_WORK REQUIRED_: Work through the records below and copy every line that includes "group".

** Opening DATASET block **

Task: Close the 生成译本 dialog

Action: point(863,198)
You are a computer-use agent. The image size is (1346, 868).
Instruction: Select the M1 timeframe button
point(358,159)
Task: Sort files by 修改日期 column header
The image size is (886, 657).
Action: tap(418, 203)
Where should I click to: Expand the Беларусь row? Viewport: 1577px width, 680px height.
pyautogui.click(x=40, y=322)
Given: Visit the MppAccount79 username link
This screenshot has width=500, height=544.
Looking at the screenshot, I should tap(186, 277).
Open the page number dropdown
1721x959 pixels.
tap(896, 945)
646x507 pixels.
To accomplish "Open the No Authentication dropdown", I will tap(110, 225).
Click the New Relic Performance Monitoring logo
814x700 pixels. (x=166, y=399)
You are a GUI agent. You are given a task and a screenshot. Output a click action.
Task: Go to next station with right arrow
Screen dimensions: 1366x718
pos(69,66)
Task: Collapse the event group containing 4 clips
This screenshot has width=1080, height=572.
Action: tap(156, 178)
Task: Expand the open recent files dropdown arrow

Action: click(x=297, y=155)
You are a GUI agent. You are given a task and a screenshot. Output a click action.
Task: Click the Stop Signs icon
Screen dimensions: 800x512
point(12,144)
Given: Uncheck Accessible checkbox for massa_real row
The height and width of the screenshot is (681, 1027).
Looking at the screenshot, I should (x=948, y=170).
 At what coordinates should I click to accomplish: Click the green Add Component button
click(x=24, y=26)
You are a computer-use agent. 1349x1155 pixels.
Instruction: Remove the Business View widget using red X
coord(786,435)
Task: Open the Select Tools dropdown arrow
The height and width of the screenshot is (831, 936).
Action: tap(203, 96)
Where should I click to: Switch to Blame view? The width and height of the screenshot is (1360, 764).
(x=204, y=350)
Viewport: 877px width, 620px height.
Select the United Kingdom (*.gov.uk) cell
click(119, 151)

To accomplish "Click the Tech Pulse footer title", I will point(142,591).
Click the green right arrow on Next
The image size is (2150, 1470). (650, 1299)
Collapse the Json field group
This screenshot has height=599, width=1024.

** Closing DATASET block **

_SOLVED EXERCISE_:
Task: Collapse the event group containing 4 clips
Collapse the Json field group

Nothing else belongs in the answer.